Le hanno confezionato un film su misura. Scritto e diretto dal compagno Aleksey Mitrofanov, deputato ultranazionalista, ma lui preferirebbe essere chiamato membro, della Duma, gruppo di Vladimir Jirinovski, un altro che vi raccomando. Ventisei minuti soli di pellicola che, se volete, potete scaricare a 50 rubli dal sito di Mitrofanov. Sempre gettonatissimo. Titolo di fantasia: «Yulia». Un cortometraggio che, prometteva il membro, «cambierà per sempre i rapporti diplomatici tra le nazioni del mondo». Un film duro, anzi per meglio dirla un film hard.

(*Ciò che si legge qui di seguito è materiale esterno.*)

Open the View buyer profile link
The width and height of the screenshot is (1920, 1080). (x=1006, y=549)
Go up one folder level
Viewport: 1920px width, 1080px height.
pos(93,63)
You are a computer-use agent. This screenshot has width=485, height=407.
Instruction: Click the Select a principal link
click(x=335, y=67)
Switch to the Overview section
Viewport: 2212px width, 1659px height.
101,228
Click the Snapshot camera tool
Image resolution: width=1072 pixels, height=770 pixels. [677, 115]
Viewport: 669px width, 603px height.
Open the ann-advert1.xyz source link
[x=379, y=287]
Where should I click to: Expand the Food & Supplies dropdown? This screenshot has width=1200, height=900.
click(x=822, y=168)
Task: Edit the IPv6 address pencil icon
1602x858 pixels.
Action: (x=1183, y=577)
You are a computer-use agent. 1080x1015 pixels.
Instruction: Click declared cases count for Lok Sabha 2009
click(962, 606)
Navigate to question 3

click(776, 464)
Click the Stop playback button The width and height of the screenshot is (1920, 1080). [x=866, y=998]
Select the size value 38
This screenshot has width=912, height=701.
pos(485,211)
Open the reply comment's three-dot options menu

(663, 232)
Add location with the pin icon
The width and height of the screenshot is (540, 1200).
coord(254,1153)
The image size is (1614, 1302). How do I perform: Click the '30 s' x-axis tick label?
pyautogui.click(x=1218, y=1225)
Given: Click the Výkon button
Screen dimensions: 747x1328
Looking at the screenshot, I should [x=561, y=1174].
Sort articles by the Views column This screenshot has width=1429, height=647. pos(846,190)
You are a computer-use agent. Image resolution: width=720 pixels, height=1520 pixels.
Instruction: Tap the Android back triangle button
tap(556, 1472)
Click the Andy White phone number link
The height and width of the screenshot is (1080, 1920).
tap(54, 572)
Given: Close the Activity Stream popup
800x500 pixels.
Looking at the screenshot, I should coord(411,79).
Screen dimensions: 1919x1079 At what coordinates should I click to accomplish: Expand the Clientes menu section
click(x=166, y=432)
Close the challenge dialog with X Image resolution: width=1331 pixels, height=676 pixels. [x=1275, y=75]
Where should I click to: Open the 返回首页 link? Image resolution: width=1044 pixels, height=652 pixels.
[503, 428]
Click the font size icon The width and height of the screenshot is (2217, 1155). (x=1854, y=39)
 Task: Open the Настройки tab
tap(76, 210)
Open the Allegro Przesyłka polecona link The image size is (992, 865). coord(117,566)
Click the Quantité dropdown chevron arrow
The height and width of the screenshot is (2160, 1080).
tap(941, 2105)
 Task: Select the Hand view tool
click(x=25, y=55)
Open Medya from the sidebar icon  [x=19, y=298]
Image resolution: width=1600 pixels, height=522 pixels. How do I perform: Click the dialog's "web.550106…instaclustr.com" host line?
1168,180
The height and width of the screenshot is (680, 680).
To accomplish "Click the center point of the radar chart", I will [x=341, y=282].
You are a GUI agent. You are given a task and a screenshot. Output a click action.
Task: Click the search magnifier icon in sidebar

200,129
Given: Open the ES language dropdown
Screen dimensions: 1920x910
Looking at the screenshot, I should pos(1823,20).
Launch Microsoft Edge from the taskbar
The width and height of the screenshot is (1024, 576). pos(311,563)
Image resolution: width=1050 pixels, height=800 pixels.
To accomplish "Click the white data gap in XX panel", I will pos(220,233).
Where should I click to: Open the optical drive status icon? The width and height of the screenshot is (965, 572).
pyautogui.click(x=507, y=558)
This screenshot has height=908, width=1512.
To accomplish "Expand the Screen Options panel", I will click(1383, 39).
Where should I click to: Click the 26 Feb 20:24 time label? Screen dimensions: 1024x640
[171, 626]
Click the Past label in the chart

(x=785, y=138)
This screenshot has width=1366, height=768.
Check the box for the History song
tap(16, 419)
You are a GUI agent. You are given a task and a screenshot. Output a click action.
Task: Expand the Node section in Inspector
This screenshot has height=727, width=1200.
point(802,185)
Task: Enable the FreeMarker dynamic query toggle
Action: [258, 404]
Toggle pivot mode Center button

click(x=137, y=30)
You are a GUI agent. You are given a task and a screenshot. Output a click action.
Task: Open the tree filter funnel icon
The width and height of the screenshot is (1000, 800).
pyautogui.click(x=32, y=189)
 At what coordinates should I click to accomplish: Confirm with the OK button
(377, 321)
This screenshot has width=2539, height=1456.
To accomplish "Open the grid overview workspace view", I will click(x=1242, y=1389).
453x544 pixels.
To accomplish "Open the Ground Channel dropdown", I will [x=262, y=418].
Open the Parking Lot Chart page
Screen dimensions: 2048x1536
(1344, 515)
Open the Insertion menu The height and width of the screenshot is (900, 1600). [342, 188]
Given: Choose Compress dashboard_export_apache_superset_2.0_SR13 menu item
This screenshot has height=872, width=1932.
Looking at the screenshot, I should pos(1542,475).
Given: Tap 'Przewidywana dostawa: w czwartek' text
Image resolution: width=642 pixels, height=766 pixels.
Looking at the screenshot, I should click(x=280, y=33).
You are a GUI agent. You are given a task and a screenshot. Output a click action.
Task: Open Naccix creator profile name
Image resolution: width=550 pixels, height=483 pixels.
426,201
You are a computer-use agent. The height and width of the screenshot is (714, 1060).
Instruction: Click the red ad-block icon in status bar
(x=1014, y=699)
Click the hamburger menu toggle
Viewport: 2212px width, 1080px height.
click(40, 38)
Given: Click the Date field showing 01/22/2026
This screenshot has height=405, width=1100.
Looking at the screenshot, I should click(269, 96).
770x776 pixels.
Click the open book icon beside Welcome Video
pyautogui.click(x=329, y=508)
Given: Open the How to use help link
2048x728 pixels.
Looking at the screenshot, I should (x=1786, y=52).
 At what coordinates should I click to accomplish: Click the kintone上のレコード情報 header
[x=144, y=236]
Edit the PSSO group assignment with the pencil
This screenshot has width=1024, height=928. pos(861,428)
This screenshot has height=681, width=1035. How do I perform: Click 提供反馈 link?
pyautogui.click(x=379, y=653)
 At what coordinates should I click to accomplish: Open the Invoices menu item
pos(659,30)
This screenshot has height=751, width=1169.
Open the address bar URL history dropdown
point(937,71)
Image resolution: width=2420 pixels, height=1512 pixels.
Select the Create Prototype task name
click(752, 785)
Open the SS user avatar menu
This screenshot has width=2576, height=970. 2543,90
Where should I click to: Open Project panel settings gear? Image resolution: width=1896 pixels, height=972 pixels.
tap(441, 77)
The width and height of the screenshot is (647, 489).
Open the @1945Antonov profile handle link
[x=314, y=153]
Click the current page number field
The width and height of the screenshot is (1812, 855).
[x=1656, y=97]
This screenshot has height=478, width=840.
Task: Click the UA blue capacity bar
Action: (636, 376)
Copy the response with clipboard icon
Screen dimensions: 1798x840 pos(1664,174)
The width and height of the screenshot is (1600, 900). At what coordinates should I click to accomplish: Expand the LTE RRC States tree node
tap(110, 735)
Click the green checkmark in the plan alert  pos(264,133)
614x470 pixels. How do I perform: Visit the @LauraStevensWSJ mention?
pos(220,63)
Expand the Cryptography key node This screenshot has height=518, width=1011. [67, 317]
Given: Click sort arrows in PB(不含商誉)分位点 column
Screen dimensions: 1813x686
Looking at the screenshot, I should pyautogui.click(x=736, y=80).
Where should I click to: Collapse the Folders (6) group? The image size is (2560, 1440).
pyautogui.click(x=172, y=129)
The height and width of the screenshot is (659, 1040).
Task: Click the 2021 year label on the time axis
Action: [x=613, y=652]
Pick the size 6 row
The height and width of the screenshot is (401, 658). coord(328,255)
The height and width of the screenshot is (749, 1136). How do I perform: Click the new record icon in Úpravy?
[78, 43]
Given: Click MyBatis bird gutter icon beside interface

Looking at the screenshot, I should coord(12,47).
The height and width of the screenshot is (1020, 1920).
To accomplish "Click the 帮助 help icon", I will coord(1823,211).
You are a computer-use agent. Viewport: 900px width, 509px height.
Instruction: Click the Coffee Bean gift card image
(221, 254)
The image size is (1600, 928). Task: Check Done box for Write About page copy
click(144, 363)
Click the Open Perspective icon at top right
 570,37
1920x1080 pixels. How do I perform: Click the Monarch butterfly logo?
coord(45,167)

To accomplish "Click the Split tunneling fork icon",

Protagonisti Yulia Timoshenko e il presidente georgiano Mikhail Saakashvili, capo della rivoluzione delle Rose. Dicono che tra i due in passato ci fosse stato qualcosa. Guarda caso due nemici giurati di Mosca. Mitrofanov, uno che si è candidato due volte a sindaco di Mosca e che è stato sottosegretario agli Interni, fa lo spiritoso: «Attenzione però. Nel film sono solo Yulia e Mikhail, niente cognomi, niente riferimenti precisi, niente di niente». Già, perché non si sa mai, qualcuno magari può persino pensare male.
Inutile dire che Yulia nel film mostra il meglio di sé: nella vasca da bagno, a bordo di un elicottero, nella limousine del capo, con un diplomatico nano. A darle corpo all’inizio doveva essere Elena Berkova, ventidue anni, ucraina come lei, diventata la Moana russa dopo il Grande fratello. Ma le hanno minacciato di morte la mamma che vive ancora a Mikolaiv e così a malincuore ha dovuto rinunciare. Poi è stata scelta Elena Bond quasi identica all’originale, capelli castano chiari e treccia contadina, look al quale ha aggiunto di suo camicetta con vista panoramica, tacchi alti e minigonna.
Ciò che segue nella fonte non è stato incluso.